■ WHAT IS BEING ASKED
Please turn the lines from the one containing "At what coordinates should I click to accomplish: Click the 10¹" through the end of the rows below into a Markdown table with the columns No. and Line, numbering each line and leaving out blank lines.

(Rows)
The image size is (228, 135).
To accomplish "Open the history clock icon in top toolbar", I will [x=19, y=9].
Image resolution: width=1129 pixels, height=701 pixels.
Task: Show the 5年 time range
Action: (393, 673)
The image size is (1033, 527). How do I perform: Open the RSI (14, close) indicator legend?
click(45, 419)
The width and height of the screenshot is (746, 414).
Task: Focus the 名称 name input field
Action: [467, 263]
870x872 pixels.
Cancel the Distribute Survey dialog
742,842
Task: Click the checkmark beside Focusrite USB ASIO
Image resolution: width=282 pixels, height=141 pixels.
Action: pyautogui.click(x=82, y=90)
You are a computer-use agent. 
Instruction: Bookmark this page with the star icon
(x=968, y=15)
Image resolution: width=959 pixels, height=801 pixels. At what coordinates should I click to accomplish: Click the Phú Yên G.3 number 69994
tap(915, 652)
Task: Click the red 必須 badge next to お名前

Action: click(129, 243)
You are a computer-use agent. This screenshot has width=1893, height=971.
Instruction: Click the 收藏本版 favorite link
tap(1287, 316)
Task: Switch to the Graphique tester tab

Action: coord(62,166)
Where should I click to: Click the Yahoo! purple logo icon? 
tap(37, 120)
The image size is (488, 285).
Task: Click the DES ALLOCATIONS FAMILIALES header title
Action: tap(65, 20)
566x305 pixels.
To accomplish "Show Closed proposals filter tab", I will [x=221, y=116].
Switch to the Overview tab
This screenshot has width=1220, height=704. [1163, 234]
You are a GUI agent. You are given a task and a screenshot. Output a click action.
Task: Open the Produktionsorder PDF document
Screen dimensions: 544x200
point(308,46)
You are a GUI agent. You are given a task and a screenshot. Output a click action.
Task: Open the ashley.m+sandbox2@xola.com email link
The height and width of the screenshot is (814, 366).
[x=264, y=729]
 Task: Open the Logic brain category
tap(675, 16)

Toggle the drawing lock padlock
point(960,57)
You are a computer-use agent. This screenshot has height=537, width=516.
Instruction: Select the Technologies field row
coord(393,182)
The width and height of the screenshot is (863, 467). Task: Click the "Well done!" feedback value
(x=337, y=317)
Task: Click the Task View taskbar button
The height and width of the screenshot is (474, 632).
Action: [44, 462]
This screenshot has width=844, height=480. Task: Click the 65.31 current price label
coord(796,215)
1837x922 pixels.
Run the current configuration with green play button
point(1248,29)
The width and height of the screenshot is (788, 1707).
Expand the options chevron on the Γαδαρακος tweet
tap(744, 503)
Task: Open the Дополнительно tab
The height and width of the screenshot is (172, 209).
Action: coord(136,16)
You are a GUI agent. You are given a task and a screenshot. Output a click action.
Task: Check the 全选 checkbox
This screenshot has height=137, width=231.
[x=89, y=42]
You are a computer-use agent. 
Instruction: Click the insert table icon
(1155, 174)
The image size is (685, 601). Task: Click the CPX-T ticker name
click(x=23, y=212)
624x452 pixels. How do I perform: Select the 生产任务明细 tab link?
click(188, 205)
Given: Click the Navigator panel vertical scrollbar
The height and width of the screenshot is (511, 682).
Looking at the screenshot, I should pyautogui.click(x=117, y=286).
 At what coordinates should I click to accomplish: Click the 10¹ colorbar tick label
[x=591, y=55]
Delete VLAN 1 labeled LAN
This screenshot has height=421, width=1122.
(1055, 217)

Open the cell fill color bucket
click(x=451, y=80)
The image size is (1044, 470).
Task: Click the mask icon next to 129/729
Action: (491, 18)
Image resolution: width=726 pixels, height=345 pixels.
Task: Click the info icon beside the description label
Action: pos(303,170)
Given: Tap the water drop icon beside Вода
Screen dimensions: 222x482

■ EXERCISE RESPONSE
| No. | Line |
|---|---|
| 1 |  At what coordinates should I click to accomplish: Click the 10¹ colorbar tick label |
| 2 | [x=591, y=55] |
| 3 | Delete VLAN 1 labeled LAN |
| 4 | This screenshot has height=421, width=1122. |
| 5 | (1055, 217) |
| 6 | Open the cell fill color bucket |
| 7 | click(x=451, y=80) |
| 8 | The image size is (1044, 470). |
| 9 | Task: Click the mask icon next to 129/729 |
| 10 | Action: (491, 18) |
| 11 | Image resolution: width=726 pixels, height=345 pixels. |
| 12 | Task: Click the info icon beside the description label |
| 13 | Action: pos(303,170) |
| 14 | Given: Tap the water drop icon beside Вода |
| 15 | Screen dimensions: 222x482 |